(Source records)

— START —

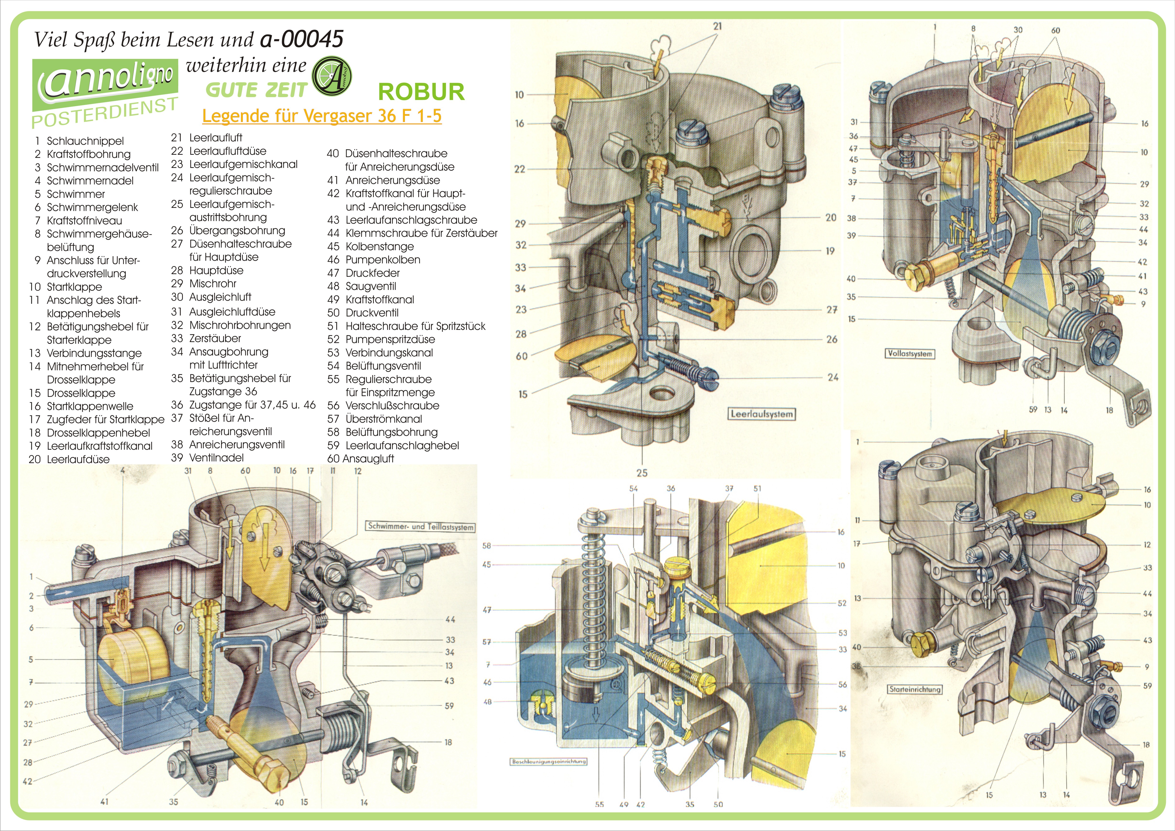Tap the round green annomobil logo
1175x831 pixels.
(x=332, y=76)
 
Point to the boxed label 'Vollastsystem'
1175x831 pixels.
(x=910, y=353)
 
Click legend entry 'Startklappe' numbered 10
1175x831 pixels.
(x=74, y=287)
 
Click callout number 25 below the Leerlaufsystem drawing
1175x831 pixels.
(x=642, y=473)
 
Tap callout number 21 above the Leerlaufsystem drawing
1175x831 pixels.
(x=718, y=26)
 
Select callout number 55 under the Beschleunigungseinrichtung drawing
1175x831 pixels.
(x=599, y=804)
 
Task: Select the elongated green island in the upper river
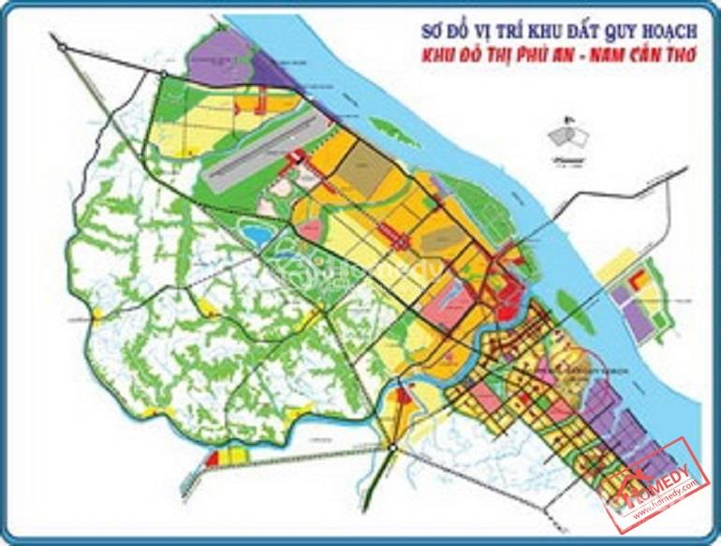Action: [x=393, y=127]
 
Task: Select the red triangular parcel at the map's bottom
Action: [x=404, y=408]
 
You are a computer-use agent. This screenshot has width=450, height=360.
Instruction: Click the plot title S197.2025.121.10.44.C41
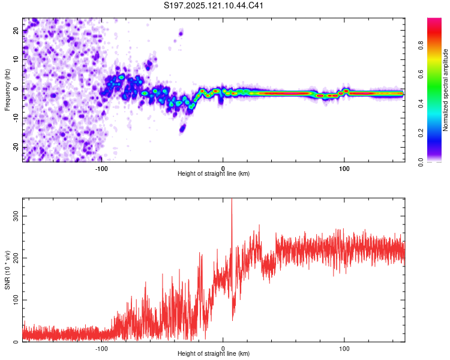point(213,5)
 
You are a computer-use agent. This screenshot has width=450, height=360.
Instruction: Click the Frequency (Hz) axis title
point(7,90)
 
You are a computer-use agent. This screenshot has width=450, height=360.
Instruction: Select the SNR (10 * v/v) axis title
point(7,270)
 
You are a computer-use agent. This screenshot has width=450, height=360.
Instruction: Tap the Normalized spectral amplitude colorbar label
point(445,90)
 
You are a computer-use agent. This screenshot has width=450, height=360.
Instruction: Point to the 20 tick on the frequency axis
point(16,30)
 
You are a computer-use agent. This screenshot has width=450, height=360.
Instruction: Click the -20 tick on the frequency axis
point(16,147)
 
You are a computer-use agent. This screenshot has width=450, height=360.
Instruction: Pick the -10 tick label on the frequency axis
point(16,118)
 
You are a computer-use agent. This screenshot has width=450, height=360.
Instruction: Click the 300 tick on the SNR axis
point(16,216)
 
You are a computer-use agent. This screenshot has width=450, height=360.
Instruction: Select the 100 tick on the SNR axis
point(16,300)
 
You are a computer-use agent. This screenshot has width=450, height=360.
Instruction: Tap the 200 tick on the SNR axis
point(16,258)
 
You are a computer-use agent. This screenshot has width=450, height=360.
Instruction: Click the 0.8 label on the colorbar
point(421,46)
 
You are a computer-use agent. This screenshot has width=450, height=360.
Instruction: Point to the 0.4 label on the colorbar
point(421,104)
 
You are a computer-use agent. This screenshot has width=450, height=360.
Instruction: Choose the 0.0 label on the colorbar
point(421,162)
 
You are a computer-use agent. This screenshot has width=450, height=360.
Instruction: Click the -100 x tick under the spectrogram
point(101,169)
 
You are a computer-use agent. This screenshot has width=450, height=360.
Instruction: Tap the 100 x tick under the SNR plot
point(344,349)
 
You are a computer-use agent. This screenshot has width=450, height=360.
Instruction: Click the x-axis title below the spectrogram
point(214,173)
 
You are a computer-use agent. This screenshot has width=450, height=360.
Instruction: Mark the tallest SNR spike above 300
point(232,201)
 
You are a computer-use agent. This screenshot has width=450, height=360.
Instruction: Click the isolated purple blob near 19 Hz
point(181,34)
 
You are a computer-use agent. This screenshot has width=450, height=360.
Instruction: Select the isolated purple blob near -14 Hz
point(182,128)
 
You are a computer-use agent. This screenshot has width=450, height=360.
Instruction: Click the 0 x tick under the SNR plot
point(223,349)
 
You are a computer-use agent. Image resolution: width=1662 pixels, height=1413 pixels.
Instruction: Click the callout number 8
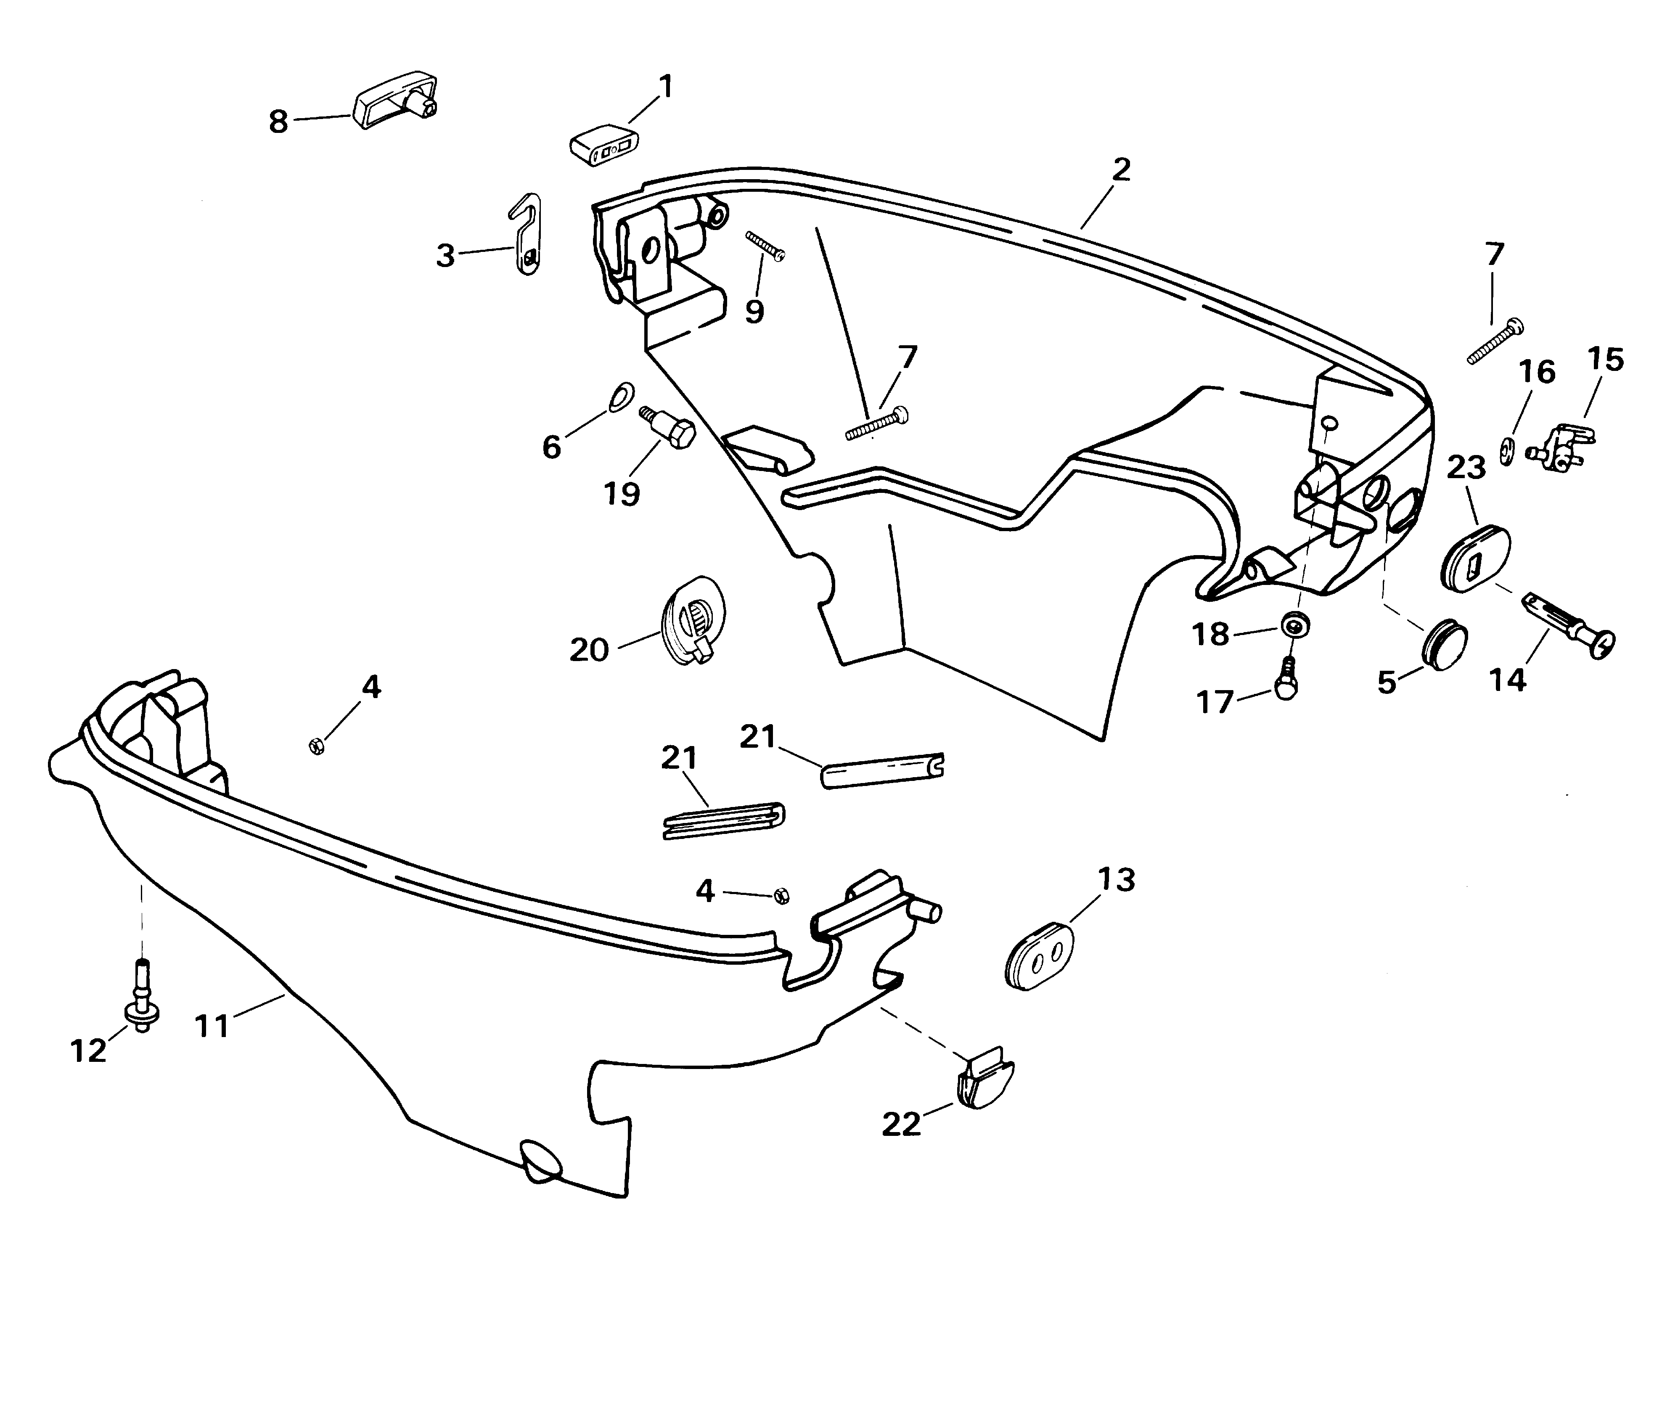[278, 122]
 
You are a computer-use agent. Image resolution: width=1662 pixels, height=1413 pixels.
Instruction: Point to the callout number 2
[1121, 170]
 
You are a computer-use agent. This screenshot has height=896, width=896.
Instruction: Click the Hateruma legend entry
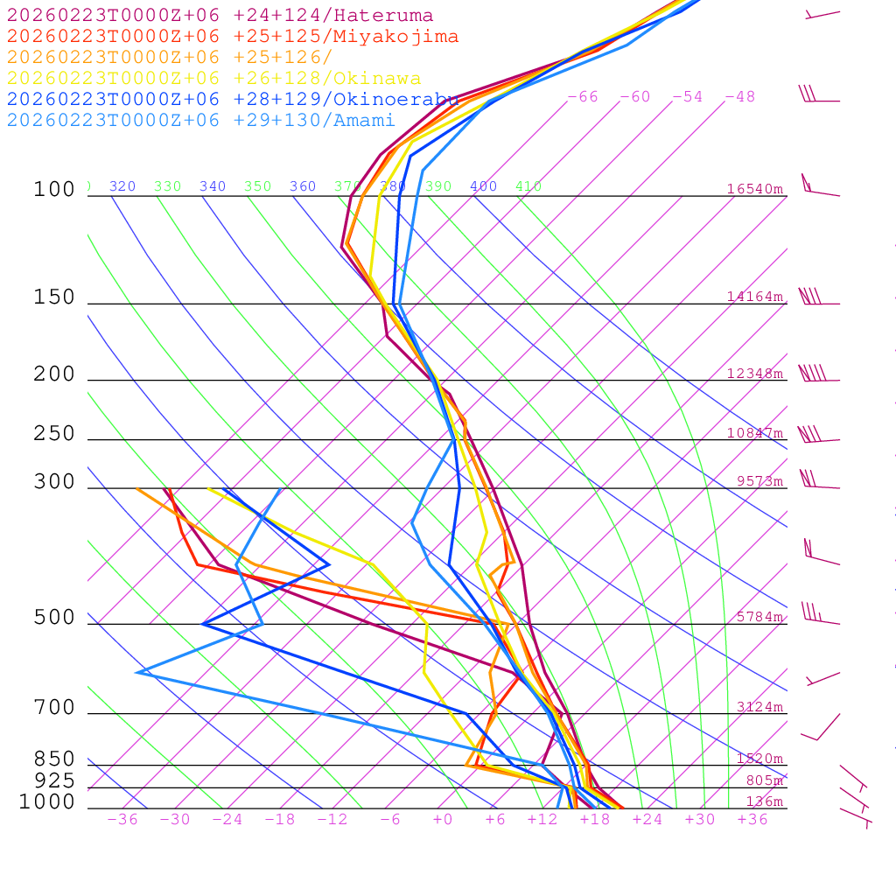pos(220,16)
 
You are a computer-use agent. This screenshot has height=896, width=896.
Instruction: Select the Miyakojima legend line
pos(233,37)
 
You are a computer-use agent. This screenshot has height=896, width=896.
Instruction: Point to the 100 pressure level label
pos(54,190)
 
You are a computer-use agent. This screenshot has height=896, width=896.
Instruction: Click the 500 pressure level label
pos(54,619)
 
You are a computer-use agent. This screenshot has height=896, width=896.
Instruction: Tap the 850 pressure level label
pos(54,760)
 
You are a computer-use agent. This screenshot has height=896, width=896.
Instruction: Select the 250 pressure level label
pos(54,434)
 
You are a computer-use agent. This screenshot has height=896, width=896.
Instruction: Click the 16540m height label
pos(755,189)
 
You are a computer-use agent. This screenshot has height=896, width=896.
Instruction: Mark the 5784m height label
pos(760,617)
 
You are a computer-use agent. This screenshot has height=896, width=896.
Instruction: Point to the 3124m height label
pos(760,707)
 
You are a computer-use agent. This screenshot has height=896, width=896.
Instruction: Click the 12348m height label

— END —

• **Problem description**: Copy everything from the start of the listing down to the line containing "(x=74, y=287)", changing "pixels" to "px" and keeping the rest unchanged. Leave the pictures out.

• **Full answer**:
Tap the round green annomobil logo
1175x831 px.
(x=332, y=76)
 
Point to the boxed label 'Vollastsystem'
1175x831 px.
(x=910, y=353)
 
Click legend entry 'Startklappe' numbered 10
1175x831 px.
(x=74, y=287)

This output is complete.